Figure 2.

Ovarian follicles, proliferation, apoptosis and vascular state in mice after irinotecan treatment. Mature female mice were treated as described in the legend of Figure 1. Ovaries were excised from mice 1 week (1W) or 3 months (3M) after treatment, fixed, paraffin-embedded and serially sectioned for immunohistochemistry, immunofluorescence and terminal transferase-mediated deoxyuridine 5-triphosphate nick-end labeling (TUNEL) assay. (A) Representative bright field images of ovaries stained with Ki-67 (brown; Aa-f) and representative florescence images of ovaries stained anti-PCNA (green; Aa'-f'), TUNEL (green; Aa”-f”) or CD34 (red; Aa”'-f”').

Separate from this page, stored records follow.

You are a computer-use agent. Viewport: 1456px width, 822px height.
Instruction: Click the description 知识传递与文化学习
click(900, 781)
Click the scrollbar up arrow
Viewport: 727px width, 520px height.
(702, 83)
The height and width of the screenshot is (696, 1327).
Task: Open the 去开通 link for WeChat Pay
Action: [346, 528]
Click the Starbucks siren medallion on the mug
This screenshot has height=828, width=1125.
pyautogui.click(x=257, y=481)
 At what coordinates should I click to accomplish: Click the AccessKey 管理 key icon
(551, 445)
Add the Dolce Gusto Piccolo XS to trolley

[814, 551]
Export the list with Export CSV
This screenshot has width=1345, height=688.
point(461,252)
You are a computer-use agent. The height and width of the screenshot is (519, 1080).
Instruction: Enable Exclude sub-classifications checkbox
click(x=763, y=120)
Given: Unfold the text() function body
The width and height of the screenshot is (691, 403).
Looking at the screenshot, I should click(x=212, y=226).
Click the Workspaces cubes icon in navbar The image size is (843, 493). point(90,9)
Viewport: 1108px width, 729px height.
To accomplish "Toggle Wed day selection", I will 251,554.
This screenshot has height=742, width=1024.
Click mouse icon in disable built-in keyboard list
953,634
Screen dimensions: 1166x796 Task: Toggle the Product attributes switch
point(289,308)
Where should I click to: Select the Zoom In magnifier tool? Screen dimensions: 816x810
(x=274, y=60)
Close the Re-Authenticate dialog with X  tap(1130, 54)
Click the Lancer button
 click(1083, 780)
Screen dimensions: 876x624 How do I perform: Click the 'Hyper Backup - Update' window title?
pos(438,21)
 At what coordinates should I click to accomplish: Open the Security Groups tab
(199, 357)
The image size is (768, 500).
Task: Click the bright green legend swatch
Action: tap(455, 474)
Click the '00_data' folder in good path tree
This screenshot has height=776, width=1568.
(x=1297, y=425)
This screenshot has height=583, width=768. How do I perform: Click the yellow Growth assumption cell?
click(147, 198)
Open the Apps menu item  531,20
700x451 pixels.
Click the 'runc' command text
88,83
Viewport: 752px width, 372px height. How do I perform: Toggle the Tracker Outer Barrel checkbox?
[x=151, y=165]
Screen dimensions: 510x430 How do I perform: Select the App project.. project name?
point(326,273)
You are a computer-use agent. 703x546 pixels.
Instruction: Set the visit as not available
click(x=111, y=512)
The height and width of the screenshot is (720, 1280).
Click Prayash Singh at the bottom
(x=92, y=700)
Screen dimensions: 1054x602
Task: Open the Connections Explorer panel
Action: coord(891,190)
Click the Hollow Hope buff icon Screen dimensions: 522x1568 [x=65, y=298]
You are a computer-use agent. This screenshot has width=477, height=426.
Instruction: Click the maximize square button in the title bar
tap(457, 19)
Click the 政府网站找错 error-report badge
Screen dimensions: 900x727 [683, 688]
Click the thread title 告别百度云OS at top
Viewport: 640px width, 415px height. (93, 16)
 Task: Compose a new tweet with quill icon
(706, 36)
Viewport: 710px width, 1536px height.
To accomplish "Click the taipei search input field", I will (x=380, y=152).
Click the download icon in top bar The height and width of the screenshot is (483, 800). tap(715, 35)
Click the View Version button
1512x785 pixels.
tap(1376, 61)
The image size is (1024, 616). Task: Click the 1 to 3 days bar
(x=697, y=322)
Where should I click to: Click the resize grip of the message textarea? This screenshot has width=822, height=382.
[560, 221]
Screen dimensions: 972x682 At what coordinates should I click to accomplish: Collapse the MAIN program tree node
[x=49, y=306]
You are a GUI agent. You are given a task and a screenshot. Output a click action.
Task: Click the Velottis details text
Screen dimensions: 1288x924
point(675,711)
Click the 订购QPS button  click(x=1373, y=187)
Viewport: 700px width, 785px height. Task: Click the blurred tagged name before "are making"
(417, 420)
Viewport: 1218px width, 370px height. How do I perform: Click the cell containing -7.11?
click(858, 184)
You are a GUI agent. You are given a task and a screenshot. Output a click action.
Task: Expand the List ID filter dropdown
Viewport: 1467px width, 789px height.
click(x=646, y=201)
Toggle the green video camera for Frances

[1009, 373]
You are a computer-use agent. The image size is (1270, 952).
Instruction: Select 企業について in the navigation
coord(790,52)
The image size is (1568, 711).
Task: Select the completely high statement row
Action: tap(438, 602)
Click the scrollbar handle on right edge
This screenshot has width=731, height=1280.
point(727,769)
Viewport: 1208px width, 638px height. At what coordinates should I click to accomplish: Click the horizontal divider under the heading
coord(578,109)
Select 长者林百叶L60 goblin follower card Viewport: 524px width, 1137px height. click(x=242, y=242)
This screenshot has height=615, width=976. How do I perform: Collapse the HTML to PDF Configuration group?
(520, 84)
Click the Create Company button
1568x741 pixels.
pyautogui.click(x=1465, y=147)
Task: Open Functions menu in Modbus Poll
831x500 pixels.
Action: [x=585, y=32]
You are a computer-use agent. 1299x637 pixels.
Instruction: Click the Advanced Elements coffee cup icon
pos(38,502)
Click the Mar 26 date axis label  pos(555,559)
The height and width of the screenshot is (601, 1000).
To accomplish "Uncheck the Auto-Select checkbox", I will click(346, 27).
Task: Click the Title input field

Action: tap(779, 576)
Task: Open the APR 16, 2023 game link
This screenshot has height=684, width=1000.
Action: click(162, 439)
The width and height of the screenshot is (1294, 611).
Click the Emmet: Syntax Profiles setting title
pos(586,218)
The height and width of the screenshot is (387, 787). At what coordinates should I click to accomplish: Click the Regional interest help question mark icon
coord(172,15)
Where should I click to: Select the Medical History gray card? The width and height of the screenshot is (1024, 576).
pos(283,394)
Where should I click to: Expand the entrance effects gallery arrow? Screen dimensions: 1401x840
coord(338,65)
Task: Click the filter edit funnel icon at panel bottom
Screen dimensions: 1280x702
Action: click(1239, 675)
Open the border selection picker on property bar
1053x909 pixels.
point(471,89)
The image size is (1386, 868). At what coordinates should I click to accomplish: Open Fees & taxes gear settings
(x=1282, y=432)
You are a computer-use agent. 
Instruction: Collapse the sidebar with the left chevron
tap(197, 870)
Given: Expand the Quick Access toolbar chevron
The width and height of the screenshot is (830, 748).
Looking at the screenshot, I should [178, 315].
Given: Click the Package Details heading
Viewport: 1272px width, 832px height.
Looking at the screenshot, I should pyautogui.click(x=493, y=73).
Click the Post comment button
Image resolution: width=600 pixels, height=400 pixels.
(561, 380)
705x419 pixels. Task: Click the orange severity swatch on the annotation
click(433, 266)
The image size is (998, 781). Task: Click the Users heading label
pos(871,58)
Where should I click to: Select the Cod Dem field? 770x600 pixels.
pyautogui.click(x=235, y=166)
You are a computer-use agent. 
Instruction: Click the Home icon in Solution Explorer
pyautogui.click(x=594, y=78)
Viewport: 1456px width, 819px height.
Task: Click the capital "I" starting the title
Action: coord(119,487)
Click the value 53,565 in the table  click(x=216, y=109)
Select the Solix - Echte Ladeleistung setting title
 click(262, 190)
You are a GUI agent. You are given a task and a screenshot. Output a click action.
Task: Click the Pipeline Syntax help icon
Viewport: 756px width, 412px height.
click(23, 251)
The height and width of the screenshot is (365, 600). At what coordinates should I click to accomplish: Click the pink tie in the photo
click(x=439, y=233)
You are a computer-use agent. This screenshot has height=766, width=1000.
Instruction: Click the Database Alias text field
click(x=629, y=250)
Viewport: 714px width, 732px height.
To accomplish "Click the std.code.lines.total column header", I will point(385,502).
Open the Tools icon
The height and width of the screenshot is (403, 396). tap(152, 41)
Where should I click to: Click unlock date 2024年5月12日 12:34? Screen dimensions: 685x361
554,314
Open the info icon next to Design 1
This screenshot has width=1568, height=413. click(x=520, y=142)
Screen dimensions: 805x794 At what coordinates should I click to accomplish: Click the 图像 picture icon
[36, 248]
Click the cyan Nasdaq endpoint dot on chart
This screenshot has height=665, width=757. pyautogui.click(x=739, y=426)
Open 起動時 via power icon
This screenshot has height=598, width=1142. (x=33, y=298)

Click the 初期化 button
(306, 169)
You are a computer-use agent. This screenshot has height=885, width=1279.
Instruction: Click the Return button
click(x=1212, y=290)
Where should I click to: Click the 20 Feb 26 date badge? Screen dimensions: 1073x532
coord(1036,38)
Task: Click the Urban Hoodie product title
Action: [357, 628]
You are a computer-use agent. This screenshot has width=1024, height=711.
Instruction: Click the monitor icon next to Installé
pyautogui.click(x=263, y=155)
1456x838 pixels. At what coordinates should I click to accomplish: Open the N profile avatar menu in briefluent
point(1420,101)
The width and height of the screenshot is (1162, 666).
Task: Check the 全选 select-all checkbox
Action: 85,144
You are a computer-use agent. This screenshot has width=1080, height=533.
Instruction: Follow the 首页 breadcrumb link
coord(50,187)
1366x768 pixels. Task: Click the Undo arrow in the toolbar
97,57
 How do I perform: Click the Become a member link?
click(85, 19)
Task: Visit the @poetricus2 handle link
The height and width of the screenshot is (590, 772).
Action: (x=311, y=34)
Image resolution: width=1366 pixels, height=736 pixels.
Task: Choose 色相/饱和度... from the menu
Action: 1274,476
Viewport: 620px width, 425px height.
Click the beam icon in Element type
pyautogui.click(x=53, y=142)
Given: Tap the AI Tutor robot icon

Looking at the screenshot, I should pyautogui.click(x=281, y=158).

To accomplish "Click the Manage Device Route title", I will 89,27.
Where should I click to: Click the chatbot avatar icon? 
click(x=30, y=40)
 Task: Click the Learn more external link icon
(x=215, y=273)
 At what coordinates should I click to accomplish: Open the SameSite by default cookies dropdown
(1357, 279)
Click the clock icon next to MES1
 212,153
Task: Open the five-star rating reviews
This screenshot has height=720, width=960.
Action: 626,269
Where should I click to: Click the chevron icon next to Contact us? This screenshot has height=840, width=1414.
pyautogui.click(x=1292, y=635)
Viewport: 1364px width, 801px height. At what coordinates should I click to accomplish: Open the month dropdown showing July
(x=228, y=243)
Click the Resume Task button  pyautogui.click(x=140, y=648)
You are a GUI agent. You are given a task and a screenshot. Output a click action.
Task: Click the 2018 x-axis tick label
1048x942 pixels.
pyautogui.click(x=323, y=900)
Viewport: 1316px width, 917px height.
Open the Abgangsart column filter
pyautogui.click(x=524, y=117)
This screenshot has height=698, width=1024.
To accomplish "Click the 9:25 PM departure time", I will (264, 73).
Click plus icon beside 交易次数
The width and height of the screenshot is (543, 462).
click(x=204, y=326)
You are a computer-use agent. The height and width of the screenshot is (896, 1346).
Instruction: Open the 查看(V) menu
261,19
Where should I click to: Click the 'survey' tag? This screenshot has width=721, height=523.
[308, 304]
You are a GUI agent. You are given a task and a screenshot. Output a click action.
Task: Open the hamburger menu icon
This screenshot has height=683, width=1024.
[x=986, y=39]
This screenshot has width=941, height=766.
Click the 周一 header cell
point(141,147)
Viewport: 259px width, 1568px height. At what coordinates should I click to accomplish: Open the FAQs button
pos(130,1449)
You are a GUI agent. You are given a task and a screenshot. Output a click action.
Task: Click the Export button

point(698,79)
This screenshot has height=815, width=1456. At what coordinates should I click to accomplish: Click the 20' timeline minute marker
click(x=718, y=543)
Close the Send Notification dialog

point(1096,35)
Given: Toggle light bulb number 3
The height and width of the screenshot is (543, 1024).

Bars = 100 μm. Twenty randomly selected transverse sections of ovaries of three mice from each experimental group, each staining and each time point (1 week, white bars; 3 months, gray bars) were used for automatic analysis by Fiji software. The average amount of primordial and primary (white bars), secondary (gray bars) and antral (black bars) follicles (B) and the average amount of ovarian TUNEL positive cells/mm² as a measure of apoptosis (C) and CD34 positive blood vessels/mm² as a measure of blood vessels vascularity (D) per ovary 1 week (1W) or 3 months (3M) after treatment were measured. Bars are mean ± standard error of mean. (*), significantly different from saline value (P < 0.05). (**), CPT-11 significantly different from CTX value (P <0.05). CPT-11, irinotecan; CTX, cyclophosphamide.